ALDH2 overexpression inhibits HCC development via suppression of the β-Catenin/TGF-β signaling. (A-B) Extrinsic aldehyde increased the mRNA (A) and protein levels (B) of CTNNB1 and TGFB1 in a concentration-dependent manner in HCC cells. (C) XAV939, a WNT/β-Catenin inhibitor, inhibited protein levels of β-Catenin and TGF-β1. (D) XAV939 treatment inhibited the differentiation of CD4⁺FOXP3⁺ Treg in a co-culture assay with Hepa1-6 cells. (E) Western blot analysis showing ALDH2 overexpression downregulated β-Catenin and TGF-β1, which was rescued by β-Catenin overexpression. (F) ALDH2 overexpression attenuated the differentiation of CD4⁺FOXP3⁺ Treg in a co-culture with CD4⁺ T cells, which was rescued by β-Catenin overexpression. (G) Bright-field and magnetic resonance imaging showing ALDH2 overexpression inhibited HCC development in orthotopic HCC model. Scale bar, 1cm. (H) Flow cytometry analysis revealed lower infiltration of CD4⁺CD25⁺CD127^- Treg in ALDH2-overexpressing HCC tumors. (I) Immunohistochemistry staining showed decreased protein levels of ALDH2, β-Catenin, TGF-β1, and TNFRSF18 in ALDH2-overexpressing HCC tumors.

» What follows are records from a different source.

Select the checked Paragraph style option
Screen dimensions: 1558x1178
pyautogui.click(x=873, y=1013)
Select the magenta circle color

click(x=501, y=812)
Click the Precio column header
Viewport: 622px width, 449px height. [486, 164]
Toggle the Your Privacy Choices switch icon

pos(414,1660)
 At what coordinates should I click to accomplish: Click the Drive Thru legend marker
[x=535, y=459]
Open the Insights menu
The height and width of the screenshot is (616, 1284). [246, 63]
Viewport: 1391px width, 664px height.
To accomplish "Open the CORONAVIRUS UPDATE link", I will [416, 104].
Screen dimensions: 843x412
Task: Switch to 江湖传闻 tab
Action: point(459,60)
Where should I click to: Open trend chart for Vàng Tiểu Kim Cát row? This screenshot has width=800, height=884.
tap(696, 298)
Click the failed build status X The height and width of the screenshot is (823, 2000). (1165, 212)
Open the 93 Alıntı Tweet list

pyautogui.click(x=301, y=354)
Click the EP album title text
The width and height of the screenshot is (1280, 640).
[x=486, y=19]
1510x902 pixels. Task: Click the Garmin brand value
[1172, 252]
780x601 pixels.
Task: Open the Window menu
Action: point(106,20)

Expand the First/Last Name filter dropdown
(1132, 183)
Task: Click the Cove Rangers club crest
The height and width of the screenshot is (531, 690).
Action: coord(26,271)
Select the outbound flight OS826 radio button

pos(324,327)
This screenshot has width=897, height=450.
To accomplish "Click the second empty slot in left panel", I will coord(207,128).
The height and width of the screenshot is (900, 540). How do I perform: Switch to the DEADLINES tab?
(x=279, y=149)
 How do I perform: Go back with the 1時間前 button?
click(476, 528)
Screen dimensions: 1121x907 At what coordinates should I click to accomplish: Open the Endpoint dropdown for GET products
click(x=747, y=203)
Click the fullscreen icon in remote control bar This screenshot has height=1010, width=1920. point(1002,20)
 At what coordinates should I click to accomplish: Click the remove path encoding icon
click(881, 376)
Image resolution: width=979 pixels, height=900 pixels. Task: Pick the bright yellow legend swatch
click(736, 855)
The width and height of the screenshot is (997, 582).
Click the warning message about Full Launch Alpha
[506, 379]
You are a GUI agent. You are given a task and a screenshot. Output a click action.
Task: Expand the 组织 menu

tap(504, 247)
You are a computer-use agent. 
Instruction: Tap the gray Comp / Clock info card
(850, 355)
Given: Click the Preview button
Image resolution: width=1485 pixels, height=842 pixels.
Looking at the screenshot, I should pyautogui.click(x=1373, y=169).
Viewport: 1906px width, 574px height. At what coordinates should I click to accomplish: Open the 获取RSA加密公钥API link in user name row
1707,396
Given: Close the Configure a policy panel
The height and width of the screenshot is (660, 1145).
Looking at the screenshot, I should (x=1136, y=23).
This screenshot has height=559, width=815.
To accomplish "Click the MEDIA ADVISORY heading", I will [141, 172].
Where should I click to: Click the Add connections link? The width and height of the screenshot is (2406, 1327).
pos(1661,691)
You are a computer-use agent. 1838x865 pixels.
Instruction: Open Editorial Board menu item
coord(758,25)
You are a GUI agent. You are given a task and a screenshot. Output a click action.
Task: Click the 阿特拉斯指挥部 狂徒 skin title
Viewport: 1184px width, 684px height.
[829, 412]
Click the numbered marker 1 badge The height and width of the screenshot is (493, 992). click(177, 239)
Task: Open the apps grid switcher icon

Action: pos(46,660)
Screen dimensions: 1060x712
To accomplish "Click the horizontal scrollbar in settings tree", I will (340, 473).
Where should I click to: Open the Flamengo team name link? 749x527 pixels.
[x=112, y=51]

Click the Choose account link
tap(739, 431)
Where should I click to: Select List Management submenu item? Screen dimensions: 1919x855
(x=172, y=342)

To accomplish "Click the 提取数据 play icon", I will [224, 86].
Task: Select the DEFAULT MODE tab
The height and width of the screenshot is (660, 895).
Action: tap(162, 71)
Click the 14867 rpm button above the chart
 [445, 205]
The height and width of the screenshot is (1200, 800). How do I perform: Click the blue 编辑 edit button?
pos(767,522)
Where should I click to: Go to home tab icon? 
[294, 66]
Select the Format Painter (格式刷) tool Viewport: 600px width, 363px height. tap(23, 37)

Unpaired student's t-test was used in (D, G, H). one-way ANOVA analysis was used in (A, F). * p < 0.05, ** p < 0.01, *** p < 0.001.

Figure 7

PRKCZ mediates ALDH2 phosphorylation and is associated with prognosis in HCC. (A) Three novel phosphorylation modification sites of ALDH2 (S91, S276, S277) were identified in HCC. (B) The phosphorylation levels of these ALDH2 sites were decreased in HCC tissues compared to normal liver tissues. (C) ALDH2 protein levels were down-regulated in HCC tissues. (D) ALDH2 protein levels positively correlated with its phosphorylation levels at S91, S276, and S277. (E) Low phosphorylation levels of ALDH2 at S91 and S276, along with low ALDH2 protein levels, were associated with poor prognosis in HCC patients. (F) PRKCZ protein levels positively correlated with ALDH2 phosphorylation at S91, S276, and S277. (G-H) PRKCZ mRNA (G) and protein (H) expression were downregulated in HCC tissues compared to normal liver. (I) Low PRKCZ protein levels were associated with poor prognosis in HCC patients. (J) Immunoprecipitation assay showing PRKCZ overexpression promoted, while PRKCZ knockdown attenuated, ALDH2 serine phosphorylation in HCC cells. (K) PRKCZ overexpression increased, while PRKCZ knockdown decreased, ALDH enzymatic activity. (L) Schematic diagram illustrating that ALDH2 downregulation promotes HCC tumorigenesis by enhancing Treg differentiation through the β-Catenin/TGF-β1 signaling. Unpaired student's t-test was used in (B, C, G, H, K). Pearson correlation analysis was used in (D, F). Kaplan-Meier analysis was used in (E, I). ** p < 0.01, *** p < 0.001.